Para entender o poder da rede, basta saber que o “jogo da Baleia Azul” tem origem, na verdade, em uma reportagem falsa publicada na Rússia em março de 2016, como apontou a Safernet da Bulgária. A matéria mentirosa afirmava que 130 adolescentes russos haviam se matado depois de participar do “jogo”. Quando o assunto chegou ao Brasil, as buscas no Google por “Baleia Azul” aumentaram em mais de 1.000%. Ao lidar com o tema, um erro comum aos pais é minimizar a dor que crianças e adolescentes sentem.

— É importante não subestimar quando o adolescente fala sobre tristeza ou vontade de morrer. É preciso dar espaço, na escola e em casa, para que o assunto venha à tona, usando o vocabulário deles — diz Juliana.

Desde que a série “13 reasons why" estreou no Brasil, o Centro de Valorização da Vida (CVV) — que reúne mais de dois mil voluntários para atender pessoas que pensam em suicídio — registrou um aumento de 445% no número de e-mails recebidos. Com a disseminação do “Baleia Azul”, delegacias de várias partes do país abriram investigações para rastrear as mensagens em aplicativos e estabelecer relações entre mortes e mutilações e o jogo. A repercussão fez com que suicídio passasse a ser discutido, pela primeira vez, entre muitos pais e filhos.

— Foi minha mãe quem veio me falar sobre o “Baleia Azul” e me lembrar que eu posso conversar com ela sobre tudo — comenta Izadora Coimbra, de 11 anos, também aluna do Franco-Brasileiro. — O mais importante, para mim, é ter alguém com quem conversar sobre as coisas que eu penso ou sinto. Muitos colegas não têm.

ENTENDENDO OS SINAIS

Alguns sinais costumam se manifestar quando os jovens se sentem insatisfeitos. De acordo com a psicanalista Ana Sabrosa, membro efetivo da Sociedade Brasileira de Psicanálise no Rio de Janeiro, eles podem não sair mais com amigos, ter algum distúrbio alimentar ou ter como passatempo apenas uma atividade. Ela destaca que, além de saber identificar esses aspectos, é preciso que as famílias se esforcem para criar laços com o jovem:

— A família tem que criar uma nova possibilidade de intimidade, porque aquela que os filhos têm com os pais desde a infância não preenche mais. Cada família vai descobrir a solução de uma forma. Pode ser no esporte, cozinhando juntos, jogando videogame.

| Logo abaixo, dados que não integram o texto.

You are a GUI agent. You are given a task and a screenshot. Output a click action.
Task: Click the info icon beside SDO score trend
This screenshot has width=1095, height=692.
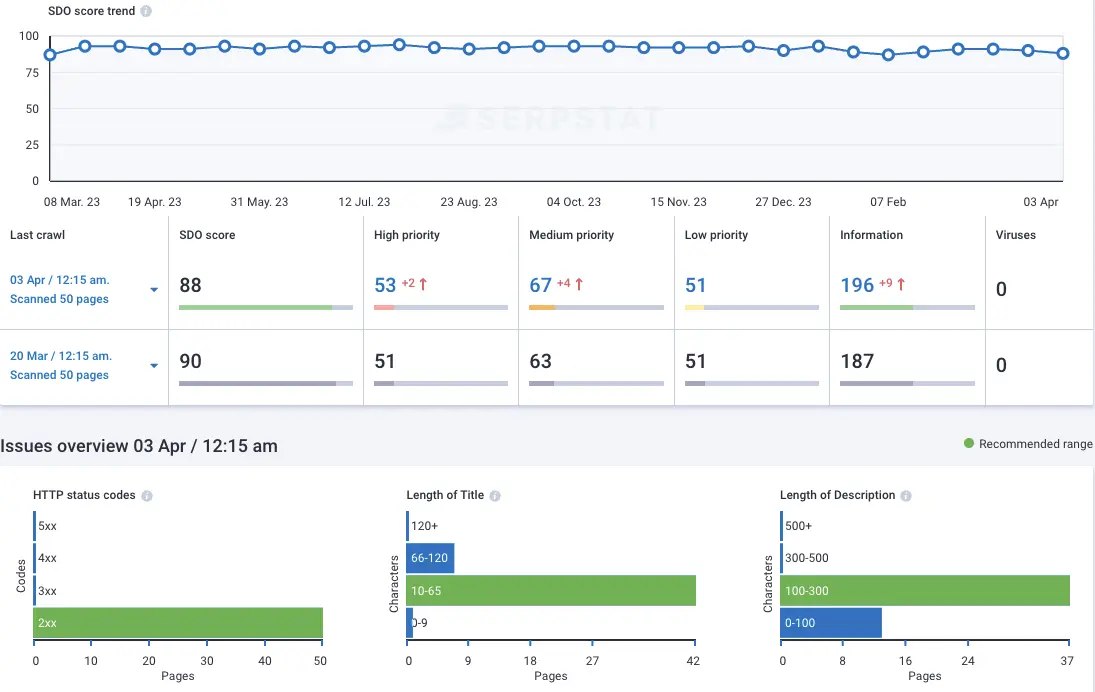146,11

Segundo ela, nessa fase de transição os jovens querem ser reconhecidos pelo grupo e muitas vezes experimentam a solidão e a sensação de vazio. Tudo o que o ambiente oferece para mitigar essa dor poderá ser considerado uma alternativa, como o “Baleia Azul”.

— O adolescente tem tendência a idealizar coisas. Se ele idealiza que uma pessoa que entrou no jogo e se automutilou resolveu seu problema, pode achar que isso funcionará para si — alerta a psicanalista.

Mas não se pode, por causa disso, silenciar sobre o assunto. Muitos temem falar sobre suicídio por conta do que ficou conhecido como “efeito Werther” — personagem do livro “Os sofrimentos do jovem Werther”, escrito em 1774 pelo filósofo alemão Goethe e que teria gerado uma onda de suicídios, pois o próprio protagonista tira sua vida.

— Discutir o que leva ao suicídio e dar informações sérias sobre o tema, sem idealizações, é importante e pode até frear esse efeito — afirma Ana.

Segundo a fundadora da Associação pela Saúde Emocional de Crianças (Asec), Tania Paris, essa conversa deve acontecer inclusive com crianças pequenas. A entidade é responsável por levar a escolas do país um programa de prevenção ao bullying desenvolvido na Inglaterra, voltado para crianças de 6 e 7 anos. O “Amigos do Zippy” desenvolve empatia, autoestima e habilidades de comunicação.

— Uma criança que tem baixa autoestima fica refém do bullying, seja ela o praticante ou o alvo, e passa a responder de forma negativa a determinados problemas do cotidiano. Já outra que tenha habilidades emocionais saberá procurar ajuda — analisa Tania.